Google turns Chrome right into a native AI browser with Gemini-based instruments

Google has introduced the most significant upgrade in Chrome history; It embeds some advanced AI-based features directly into the web browser. These upgrades include AI mode accessible from the address bar (or what Google calls Omnibox), multi-tab analysis (compares and summarizes content), tab history retrieval, and deeper integration with Google apps like Calendar, Maps, and YouTube.

Google

Other features include an agent browsing assistant, contextual page questions, improved fraud detection, intelligent notification filtering, and one-click password changes. Additionally, Chrome’s AI tools are now being marketed as native browser features, suggesting they may become an integral part of the browsing experience rather than just extensions.

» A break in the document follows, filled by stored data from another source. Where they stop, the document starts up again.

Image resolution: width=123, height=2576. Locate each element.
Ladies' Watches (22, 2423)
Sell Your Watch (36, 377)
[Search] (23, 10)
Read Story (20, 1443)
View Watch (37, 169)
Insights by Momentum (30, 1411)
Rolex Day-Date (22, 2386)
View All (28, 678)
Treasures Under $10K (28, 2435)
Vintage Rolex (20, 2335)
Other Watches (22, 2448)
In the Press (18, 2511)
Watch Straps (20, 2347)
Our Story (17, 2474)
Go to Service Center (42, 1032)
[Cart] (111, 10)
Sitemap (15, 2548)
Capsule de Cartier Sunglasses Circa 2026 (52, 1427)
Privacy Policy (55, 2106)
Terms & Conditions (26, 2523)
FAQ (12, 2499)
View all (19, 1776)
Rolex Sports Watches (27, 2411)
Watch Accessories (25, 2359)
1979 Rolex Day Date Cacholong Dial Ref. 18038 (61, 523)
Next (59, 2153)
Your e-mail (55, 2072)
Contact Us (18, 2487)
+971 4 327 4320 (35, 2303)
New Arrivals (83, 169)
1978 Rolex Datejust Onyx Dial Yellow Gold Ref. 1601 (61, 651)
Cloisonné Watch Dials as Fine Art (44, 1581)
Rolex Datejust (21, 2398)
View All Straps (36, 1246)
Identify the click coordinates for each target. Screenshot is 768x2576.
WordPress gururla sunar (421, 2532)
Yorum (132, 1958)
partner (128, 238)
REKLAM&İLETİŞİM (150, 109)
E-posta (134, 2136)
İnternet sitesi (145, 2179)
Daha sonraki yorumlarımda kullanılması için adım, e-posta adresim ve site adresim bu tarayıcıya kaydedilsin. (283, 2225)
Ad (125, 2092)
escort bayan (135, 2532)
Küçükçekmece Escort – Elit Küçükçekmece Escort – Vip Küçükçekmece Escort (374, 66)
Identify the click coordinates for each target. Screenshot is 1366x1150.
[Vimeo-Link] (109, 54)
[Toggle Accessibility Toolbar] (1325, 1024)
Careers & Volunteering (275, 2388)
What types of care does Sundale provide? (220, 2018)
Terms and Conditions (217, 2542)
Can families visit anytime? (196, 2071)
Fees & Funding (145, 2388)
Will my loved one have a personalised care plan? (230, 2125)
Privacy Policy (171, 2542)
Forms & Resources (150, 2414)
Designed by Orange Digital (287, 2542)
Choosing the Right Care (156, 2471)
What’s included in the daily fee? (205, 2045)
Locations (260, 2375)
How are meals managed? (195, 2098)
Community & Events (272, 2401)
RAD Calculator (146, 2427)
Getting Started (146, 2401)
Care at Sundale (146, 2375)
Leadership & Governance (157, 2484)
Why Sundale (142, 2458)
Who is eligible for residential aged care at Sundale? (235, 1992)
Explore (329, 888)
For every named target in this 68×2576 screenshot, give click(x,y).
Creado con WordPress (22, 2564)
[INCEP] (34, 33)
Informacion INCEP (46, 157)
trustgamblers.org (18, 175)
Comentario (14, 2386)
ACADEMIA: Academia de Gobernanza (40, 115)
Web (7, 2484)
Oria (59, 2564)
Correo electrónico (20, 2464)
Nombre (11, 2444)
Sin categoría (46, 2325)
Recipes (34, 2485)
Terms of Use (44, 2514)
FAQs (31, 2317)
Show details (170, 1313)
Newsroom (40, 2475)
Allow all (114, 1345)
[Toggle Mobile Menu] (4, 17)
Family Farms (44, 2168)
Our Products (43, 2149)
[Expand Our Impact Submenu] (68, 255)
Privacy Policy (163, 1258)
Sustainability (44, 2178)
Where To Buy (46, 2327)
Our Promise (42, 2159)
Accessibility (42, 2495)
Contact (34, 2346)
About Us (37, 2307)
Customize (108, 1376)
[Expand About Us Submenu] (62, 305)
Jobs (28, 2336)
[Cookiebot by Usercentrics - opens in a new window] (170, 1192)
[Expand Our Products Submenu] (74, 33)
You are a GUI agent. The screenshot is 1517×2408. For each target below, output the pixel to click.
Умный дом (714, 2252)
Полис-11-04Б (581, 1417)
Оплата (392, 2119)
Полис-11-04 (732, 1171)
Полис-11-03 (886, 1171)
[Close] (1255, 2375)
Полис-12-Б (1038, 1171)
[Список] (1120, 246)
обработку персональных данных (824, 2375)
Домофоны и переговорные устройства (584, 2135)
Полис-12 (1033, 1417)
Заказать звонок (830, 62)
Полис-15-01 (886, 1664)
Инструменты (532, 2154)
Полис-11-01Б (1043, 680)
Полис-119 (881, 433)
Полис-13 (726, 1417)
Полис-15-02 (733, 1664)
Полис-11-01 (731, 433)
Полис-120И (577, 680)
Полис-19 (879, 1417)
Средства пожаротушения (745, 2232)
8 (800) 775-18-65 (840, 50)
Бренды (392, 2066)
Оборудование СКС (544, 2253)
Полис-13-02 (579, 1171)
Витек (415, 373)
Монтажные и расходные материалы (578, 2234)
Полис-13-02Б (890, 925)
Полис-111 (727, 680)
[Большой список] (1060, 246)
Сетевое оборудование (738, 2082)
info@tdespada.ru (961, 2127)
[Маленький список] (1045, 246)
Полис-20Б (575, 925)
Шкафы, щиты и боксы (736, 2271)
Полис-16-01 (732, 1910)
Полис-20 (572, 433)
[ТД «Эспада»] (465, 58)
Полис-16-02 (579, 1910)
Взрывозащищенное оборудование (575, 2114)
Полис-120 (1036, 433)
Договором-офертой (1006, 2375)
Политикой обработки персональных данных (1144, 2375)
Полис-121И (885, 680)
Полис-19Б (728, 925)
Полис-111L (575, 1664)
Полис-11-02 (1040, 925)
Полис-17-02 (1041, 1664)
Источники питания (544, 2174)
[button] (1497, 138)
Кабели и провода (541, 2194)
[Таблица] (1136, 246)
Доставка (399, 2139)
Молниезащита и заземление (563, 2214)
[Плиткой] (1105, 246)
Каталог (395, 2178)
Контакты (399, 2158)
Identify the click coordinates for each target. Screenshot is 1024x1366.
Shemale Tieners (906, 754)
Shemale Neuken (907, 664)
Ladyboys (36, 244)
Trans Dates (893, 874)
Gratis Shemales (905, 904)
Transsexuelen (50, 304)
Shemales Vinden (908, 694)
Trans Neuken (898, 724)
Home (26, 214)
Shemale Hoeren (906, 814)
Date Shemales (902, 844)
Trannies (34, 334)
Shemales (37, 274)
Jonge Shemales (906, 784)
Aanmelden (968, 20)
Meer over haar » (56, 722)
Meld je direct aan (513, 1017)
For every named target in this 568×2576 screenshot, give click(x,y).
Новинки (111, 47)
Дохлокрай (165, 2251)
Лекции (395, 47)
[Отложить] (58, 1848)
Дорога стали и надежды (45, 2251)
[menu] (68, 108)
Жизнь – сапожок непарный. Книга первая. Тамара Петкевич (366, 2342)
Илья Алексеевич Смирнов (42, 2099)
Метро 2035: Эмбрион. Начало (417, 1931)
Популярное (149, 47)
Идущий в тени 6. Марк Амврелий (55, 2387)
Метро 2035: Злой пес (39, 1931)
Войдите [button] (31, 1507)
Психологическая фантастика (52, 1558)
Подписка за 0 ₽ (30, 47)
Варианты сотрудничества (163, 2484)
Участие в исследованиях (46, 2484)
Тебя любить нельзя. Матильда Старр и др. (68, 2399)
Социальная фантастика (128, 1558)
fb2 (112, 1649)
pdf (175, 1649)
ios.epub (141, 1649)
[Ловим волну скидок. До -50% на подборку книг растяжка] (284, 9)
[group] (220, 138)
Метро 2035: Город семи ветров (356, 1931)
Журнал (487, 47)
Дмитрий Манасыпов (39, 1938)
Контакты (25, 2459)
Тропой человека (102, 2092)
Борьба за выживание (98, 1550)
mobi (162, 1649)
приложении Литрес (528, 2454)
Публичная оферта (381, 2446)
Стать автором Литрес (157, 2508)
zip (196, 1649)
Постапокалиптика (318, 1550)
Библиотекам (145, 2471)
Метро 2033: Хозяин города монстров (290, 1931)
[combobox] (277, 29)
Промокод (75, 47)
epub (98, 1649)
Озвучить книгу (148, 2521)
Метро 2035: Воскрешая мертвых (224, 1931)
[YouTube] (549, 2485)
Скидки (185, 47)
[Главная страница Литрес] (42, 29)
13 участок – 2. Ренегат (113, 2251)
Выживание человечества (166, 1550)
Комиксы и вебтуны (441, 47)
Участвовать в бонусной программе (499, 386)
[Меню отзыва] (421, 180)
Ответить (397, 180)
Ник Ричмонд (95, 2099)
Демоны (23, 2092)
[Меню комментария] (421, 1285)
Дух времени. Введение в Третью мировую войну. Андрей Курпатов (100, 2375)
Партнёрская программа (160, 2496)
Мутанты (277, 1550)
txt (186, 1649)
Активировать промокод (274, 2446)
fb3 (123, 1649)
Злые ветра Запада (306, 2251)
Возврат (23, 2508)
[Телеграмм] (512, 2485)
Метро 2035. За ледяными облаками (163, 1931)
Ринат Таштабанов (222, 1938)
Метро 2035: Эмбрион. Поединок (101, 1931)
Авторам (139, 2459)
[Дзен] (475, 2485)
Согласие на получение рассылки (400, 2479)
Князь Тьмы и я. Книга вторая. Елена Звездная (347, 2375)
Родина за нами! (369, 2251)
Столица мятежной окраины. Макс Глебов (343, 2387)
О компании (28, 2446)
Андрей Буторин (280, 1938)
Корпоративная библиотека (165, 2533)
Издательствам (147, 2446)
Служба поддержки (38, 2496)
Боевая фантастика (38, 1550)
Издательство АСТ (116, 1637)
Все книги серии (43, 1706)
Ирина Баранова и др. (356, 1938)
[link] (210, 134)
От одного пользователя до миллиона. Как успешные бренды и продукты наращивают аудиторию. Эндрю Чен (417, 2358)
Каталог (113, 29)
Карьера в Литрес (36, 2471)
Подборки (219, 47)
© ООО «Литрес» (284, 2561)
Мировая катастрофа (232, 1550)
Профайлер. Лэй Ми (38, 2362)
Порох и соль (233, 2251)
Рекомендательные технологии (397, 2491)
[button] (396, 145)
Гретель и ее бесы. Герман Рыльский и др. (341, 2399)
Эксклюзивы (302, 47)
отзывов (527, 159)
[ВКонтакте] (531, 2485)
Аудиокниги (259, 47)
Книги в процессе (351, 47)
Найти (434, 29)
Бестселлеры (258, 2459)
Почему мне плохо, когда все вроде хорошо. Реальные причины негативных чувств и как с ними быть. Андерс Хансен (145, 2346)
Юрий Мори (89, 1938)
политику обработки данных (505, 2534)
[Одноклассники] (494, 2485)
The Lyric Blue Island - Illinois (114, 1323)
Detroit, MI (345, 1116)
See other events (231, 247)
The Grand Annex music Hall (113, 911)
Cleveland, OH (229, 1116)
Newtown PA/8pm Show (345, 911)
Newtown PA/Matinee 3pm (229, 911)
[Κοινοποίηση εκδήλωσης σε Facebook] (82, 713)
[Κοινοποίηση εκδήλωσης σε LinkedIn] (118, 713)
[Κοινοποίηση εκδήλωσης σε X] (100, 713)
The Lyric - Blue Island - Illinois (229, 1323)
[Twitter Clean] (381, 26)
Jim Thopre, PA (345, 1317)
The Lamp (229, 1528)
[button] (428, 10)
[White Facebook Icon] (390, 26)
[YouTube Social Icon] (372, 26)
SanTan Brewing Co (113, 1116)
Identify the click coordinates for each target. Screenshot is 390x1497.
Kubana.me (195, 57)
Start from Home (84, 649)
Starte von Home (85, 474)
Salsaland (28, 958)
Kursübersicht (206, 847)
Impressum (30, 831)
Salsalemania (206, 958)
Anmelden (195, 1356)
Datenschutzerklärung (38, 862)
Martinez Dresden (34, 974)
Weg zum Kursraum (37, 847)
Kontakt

This includes the ability to ask complex questions in the address bar, get AI overviews or summaries in the side panels, and consolidate information across open tabs. All of these features, including the new ones, are powered by Google’s Gemini AI models. These features were announced in September but are rolling out now.

Screenshot of Google Chrome allowing users to analyze all of their tabs.

Google

With the new features, you should be able to seamlessly combine and analyze information across multiple tabs, ask follow-up questions, ask Google’s AI to pull data from your calendar (such as the schedule for a meeting) or maps (the distance between your house and the destination you’re looking for), and detect fraud and malicious content along the way.

This marks a fundamental shift in how Chrome works: from a native browser that also provided active AI-based tools to a browser that provides them front, right and center. By integrating AI capabilities into Chrome, the browser is able to understand, summarize and act on information for the user.

Screenshot of how Google Chrome can process information from a YouTube video.

Google

This also helps Google position the browser as a direct alternative to OpenAI’s ChatGPT Atlas and Perplexity’s Comet. With new AI features in Chrome, you’ll spend less time switching between tabs to find answers or organize information. While the new AI-based tools are available to Chrome users in the US, Google plans to expand geographic and language support in the near future.